Le vieil imprimeur sourit.

— C’est ainsi qu’ils sont tous, dit-il ; ainsi que j’étais aussi, moi, il y a vingt ans. Le jeune imagier Kernewote, qui m’est arrivé avant-hier, et qui veut faire son apprentissage dans l’art d’impression, est comme toi, Abalen ; il croit que la langue bretonne est celle qui se parlait dans le paradis terrestre. Et cependant il sait le latin, lui. Je crois même qu’il fait aussi des vers bretons.

— Par la Vierge Marie, maître, pourquoi ne lui avez-vous pas dit de venir ce soir avec nous ? il nous aurait chanté des guerz de Cornouailles.

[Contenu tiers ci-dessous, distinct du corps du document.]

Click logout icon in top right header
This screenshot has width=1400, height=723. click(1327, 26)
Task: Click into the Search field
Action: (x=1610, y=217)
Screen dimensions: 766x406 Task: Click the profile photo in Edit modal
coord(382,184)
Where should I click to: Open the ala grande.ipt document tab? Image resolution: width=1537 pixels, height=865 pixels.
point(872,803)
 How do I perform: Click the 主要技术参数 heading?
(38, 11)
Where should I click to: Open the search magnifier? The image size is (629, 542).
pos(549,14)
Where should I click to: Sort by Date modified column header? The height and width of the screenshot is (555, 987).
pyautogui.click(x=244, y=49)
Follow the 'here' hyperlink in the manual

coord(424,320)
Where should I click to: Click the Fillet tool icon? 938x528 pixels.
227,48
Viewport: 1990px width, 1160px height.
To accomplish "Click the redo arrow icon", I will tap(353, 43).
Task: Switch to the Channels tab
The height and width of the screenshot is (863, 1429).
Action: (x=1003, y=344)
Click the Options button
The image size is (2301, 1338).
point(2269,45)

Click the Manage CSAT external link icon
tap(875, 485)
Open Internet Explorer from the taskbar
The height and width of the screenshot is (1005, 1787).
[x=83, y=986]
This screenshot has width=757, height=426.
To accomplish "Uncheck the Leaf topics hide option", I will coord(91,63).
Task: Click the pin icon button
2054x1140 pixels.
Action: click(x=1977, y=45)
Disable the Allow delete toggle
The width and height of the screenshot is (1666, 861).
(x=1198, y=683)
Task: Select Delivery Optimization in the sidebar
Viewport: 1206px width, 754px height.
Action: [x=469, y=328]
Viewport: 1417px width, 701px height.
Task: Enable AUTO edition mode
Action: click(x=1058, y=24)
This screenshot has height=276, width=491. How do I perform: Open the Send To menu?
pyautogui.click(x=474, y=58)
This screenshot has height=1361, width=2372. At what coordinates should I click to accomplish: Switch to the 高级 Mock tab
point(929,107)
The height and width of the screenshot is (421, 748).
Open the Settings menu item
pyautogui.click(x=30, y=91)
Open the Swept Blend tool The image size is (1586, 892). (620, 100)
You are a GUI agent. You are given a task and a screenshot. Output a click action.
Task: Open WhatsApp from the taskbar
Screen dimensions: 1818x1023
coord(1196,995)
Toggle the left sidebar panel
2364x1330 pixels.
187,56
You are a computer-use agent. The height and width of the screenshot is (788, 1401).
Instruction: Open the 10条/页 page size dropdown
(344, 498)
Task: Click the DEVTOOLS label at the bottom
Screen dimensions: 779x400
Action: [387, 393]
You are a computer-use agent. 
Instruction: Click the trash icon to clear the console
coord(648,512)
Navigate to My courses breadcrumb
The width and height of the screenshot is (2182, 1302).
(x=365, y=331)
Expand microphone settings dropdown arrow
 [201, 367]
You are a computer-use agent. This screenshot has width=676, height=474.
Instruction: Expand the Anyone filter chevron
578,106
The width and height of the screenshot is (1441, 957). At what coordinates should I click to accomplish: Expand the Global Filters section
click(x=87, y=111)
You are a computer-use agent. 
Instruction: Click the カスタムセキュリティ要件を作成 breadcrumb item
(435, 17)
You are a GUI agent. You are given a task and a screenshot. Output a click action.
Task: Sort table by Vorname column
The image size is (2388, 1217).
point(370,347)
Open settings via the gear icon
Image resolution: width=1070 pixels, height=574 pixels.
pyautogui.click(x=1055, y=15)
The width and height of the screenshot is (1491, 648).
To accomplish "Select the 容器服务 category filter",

— Il viendra, répondit Collinée.

Ce fut un cri général de joie.

— Apportez du cidre, veuve Flohic, hurla Abalen, je veux boire et chanter jusqu’à l’heure du poul piquet. Que Dieu te bénisse, Collinée, pour cette bonne pensée ! — et quand viendra le jeune gars ?

— Je crois que le voici, répondit l’imprimeur en penchant l’oreille ; et, en effet, le bruit de sabots criant sur les pavés neigeux se faisait entendre au dehors. Bientôt on heurta à la porte, et l’hôtesse alla ouvrir.

— Bénédiction de Dieu à cette maison et à ceux qui y sont ! dit l’étranger en entrant.

— Et à vous, répondirent les buveurs.

— Nous vous attendions, Tanguy, ajouta Collinée.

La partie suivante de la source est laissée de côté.